Stored dataset items:

%%

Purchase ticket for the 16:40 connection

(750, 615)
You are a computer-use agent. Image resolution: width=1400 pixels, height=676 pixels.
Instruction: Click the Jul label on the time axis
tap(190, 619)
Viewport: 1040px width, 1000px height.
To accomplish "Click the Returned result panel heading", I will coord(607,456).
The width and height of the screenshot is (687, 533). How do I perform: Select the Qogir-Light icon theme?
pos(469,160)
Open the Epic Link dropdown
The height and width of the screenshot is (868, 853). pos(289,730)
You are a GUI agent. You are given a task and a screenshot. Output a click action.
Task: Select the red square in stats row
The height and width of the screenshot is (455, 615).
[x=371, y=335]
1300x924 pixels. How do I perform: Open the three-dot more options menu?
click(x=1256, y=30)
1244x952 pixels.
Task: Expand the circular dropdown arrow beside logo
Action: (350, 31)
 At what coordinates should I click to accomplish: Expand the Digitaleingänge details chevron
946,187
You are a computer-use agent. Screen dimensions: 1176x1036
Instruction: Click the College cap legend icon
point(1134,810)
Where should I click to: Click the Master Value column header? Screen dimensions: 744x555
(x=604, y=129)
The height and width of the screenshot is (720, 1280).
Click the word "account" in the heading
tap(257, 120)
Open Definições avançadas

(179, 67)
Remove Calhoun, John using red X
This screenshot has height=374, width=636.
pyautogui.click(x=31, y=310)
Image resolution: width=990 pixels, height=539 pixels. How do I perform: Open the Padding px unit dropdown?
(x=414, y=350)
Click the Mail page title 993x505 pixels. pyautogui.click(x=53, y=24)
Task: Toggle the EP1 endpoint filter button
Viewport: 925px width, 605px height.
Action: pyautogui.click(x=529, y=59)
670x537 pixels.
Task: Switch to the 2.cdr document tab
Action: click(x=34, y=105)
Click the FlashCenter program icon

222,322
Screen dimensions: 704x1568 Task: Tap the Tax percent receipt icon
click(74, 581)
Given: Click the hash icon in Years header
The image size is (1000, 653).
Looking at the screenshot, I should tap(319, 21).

%%

Your instructions: Using the data above, restate every record word for word.

Your solution:
Purchase ticket for the 16:40 connection

(750, 615)
You are a computer-use agent. Image resolution: width=1400 pixels, height=676 pixels.
Instruction: Click the Jul label on the time axis
tap(190, 619)
Viewport: 1040px width, 1000px height.
To accomplish "Click the Returned result panel heading", I will coord(607,456).
The width and height of the screenshot is (687, 533). How do I perform: Select the Qogir-Light icon theme?
pos(469,160)
Open the Epic Link dropdown
The height and width of the screenshot is (868, 853). pos(289,730)
You are a GUI agent. You are given a task and a screenshot. Output a click action.
Task: Select the red square in stats row
The height and width of the screenshot is (455, 615).
[x=371, y=335]
1300x924 pixels. How do I perform: Open the three-dot more options menu?
click(x=1256, y=30)
1244x952 pixels.
Task: Expand the circular dropdown arrow beside logo
Action: (350, 31)
 At what coordinates should I click to accomplish: Expand the Digitaleingänge details chevron
946,187
You are a computer-use agent. Screen dimensions: 1176x1036
Instruction: Click the College cap legend icon
point(1134,810)
Where should I click to: Click the Master Value column header? Screen dimensions: 744x555
(x=604, y=129)
The height and width of the screenshot is (720, 1280).
Click the word "account" in the heading
tap(257, 120)
Open Definições avançadas

(179, 67)
Remove Calhoun, John using red X
This screenshot has height=374, width=636.
pyautogui.click(x=31, y=310)
Image resolution: width=990 pixels, height=539 pixels. How do I perform: Open the Padding px unit dropdown?
(x=414, y=350)
Click the Mail page title 993x505 pixels. pyautogui.click(x=53, y=24)
Task: Toggle the EP1 endpoint filter button
Viewport: 925px width, 605px height.
Action: pyautogui.click(x=529, y=59)
670x537 pixels.
Task: Switch to the 2.cdr document tab
Action: click(x=34, y=105)
Click the FlashCenter program icon

222,322
Screen dimensions: 704x1568 Task: Tap the Tax percent receipt icon
click(74, 581)
Given: Click the hash icon in Years header
The image size is (1000, 653).
Looking at the screenshot, I should tap(319, 21).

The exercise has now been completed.